S.L : Autant sur COCO, j'ai été intégré au projet alors que le scénario n'était même pas fini, autant pour POUPOUPIDOU, le film était en phase finale de montage, le réalisateur Gérald Hustache Mathieu avait déjà rencontré plusieurs compositeurs auparavant, mais il n'avait pas trouvé ce qu'il cherchait. Avec la monteuse, ils avaient mis des morceaux de Cliff Martinez, de l'album de Wicker Park, et quand il m'a contacté et qu'on s'est rencontrés il m'a dit : "j'aimerais bien que tu t'en inspires et que tu fasses - à la manière de" et j'ai du mal à ça. A chaque fois que je collais trop à la référence, ce n'était plus ma musique, et dès que je m'en éloignais un peu, il me disait : "là tu vois, ça ne ressemble plus trop", c'était chaud. Je n'avais qu'un mois pour faire la musique avec un Quatuor à cordes et je péchais un peu sur quelques morceaux, du coup, je lui ai fait écouter 2/3 morceaux que j'avais composé avant qu'il ne me demande de m'inspirer de la musique de Cliff Martinez et en entendant un de mes morceaux, il m'a dit : "mais c'est exactement ça que je recherche !!" et du coup, c'est devenu le thème principal que j'ai ensuite retravaillé pour développer les autres morceaux.
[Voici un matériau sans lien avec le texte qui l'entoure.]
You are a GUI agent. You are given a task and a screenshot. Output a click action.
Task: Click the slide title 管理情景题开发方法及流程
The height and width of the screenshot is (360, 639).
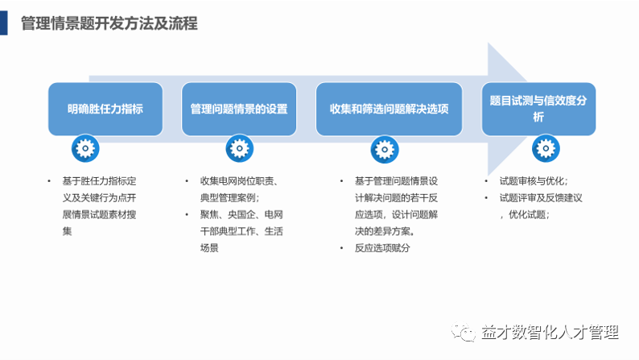(x=109, y=23)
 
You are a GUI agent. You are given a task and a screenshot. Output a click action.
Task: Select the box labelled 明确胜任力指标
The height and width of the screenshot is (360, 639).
(x=105, y=109)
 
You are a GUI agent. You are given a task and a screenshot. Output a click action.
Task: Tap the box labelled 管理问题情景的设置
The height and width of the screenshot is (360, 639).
(x=239, y=109)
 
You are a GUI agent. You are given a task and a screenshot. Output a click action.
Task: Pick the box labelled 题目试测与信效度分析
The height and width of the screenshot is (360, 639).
(x=538, y=109)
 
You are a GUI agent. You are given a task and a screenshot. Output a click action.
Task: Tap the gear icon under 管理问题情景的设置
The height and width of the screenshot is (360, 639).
(x=238, y=148)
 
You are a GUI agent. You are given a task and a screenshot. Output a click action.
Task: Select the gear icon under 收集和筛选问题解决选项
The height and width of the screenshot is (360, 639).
(x=384, y=148)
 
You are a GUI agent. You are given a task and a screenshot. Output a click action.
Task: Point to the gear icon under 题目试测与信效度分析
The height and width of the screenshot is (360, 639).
(x=546, y=148)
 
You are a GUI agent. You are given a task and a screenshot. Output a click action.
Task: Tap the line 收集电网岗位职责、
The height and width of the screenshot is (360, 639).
(x=239, y=181)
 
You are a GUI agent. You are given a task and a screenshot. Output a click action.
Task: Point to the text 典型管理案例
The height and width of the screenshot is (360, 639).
(x=229, y=197)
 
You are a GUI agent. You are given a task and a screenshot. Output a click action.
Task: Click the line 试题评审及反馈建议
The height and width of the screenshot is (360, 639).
(x=540, y=197)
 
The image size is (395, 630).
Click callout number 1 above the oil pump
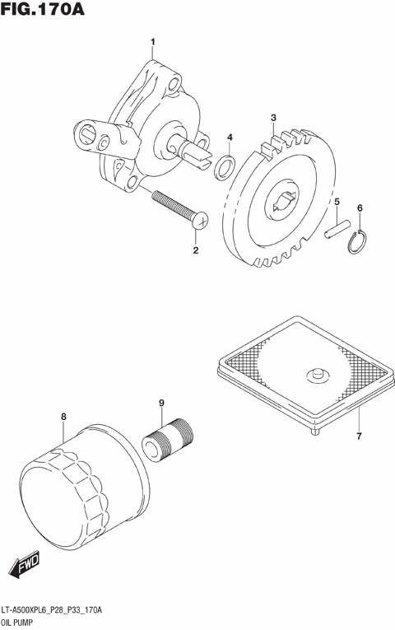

Parlez-nous du VOYAGE D'INUK (réalisé en 2010 par Mike Magidson, aucune date de sortie prévue en France pour le moment)...
S.L : Pour ce film, j'ai rencontré Mike Magidson (Réalisateur, co-scénariste et co-producteur) par le biais de sa femme, qui est une copine monteuse d'une copine de ma copine (rires) et je lui ai fait écouter mes derniers travaux, et il était enthousiaste pour que l'on travaille ensemble (il était à l'époque sur un projet de reportage sur l'A380, pour Arte/Discovery Chanel) et finalement j'ai fait trois Documentaires pour lui, on est devenus amis et il m'a proposé sa première fiction.
Comment s'est passée la transition entre l'illustration de documentaires à celle de films de fiction ?
S.L : Sur le documentaire "un an avec Gad", j'ai surtout essayé d'illustrer le voyage de Gad, en m'inspirant des musiques et des instruments utilisés dans le pays, alors qu'une fiction, c'est la même histoire qu'il faut suivre, et donc être capable de développer des thématiques autour d'un axe, c'est d'ailleurs ce que j'essaie de faire de plus en plus, notamment sur un reportage Thalassa que j'ai terminé il y a deux semaines.
Où vous voyez-vous dans dix ans ? Toujours dans le milieu du cinéma ?
S.L : Oui, maintenant que j'y ai goûté, j'ai bien envie de poursuivre sur ma lancée (rires), déjà progresser pour l'orchestration, l'harmonisation, rencontrer encore plus de gens et notamment d'autres compositeurs de films, parce que pour être honnête, je ne connais aucun autre compositeur français et encore moins étranger (rires), et pourquoi pas faire de gros films. Mon rêve serait de pouvoir mélanger l'électro et le classique, comme pour "Matrix".